Excerpted text>
=-=-=-=-=

Clustering

Models can be trained using pgml.train on unlabeled data to identify groups within the data. To build clusters on a given dataset, we can use the table or a view. Since clustering is an unsupervised algorithm, we don't need a column that represents a label as one of the inputs to pgml.train.

Example

This example trains models on the sklearn digits dataset -- which is a copy of the test set of the UCI ML hand-written digits datasets. This demonstrates using a table with a single array feature column for clustering. You could do something similar with a vector column.

content_copy link edit
SELECT pgml.load_dataset('digits');
-- create an unlabeled table of the images for unsupervised learning
CREATE VIEW pgml.digit_vectors AS
SELECT image FROM pgml.digits;
-- view the dataset
SELECT left(image::text, 40) || ',...}' FROM pgml.digit_vectors LIMIT 10;
-- train a simple model to classify the data
SELECT * FROM pgml.train('Handwritten Digit Clusters', 'cluster', 'pgml.digit_vectors', hyperparams => '{"n_clusters": 10}');
-- check out the predictions
SELECT target, pgml.predict('Handwritten Digit Clusters', image) AS prediction
FROM pgml.digits
LIMIT 10;

Algorithms

All clustering algorithms implemented by PostgresML are online versions. You may use the pgml.predictfunction to cluster novel datapoints after the clustering model has been trained.

=-=-=-=-=

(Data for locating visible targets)
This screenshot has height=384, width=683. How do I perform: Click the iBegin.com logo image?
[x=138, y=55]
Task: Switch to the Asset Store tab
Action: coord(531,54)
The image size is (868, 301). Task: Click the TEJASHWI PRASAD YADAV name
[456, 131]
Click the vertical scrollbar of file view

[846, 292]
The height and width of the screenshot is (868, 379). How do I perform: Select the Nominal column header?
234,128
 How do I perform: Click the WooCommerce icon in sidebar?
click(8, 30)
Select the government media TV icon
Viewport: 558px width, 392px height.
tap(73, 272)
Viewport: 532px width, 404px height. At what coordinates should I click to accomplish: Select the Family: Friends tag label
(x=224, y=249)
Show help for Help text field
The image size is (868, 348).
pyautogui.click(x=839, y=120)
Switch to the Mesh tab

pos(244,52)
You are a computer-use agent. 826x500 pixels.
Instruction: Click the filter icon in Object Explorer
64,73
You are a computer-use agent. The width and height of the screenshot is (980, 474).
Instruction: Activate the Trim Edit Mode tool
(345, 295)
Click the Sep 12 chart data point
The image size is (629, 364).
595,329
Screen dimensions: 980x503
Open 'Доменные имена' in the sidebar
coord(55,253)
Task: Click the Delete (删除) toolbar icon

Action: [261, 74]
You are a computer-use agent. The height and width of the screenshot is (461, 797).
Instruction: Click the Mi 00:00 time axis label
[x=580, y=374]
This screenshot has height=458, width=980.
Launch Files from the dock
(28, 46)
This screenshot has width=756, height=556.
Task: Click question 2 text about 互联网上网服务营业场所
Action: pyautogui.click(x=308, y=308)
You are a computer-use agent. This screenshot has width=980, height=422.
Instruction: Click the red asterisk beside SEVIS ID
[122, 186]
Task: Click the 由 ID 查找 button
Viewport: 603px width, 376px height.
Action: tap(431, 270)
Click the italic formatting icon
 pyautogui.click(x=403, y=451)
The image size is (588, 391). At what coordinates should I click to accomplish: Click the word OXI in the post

=-=-=-=-=

Tasks to complete>
(A) Set down the part of the clustering text between "Models can be" and "inputs to pgml.train.", inclusive.
(B) Answer these questions from the clustering text:
(i) Which dataset does the example train models on?
(ii) What value is given for "n_clusters" in the hyperparameters?
(iii) What kind of versions are all the clustering algorithms implemented by PostgresML?

Responses by task>
(A)
Models can be trained using pgml.train on unlabeled data to identify groups within the data. To build clusters on a given dataset, we can use the table or a view. Since clustering is an unsupervised algorithm, we don't need a column that represents a label as one of the inputs to pgml.train.

(B)
(i) The sklearn digits dataset, a copy of the test set of the UCI ML hand-written digits datasets.
(ii) 10.
(iii) Online versions.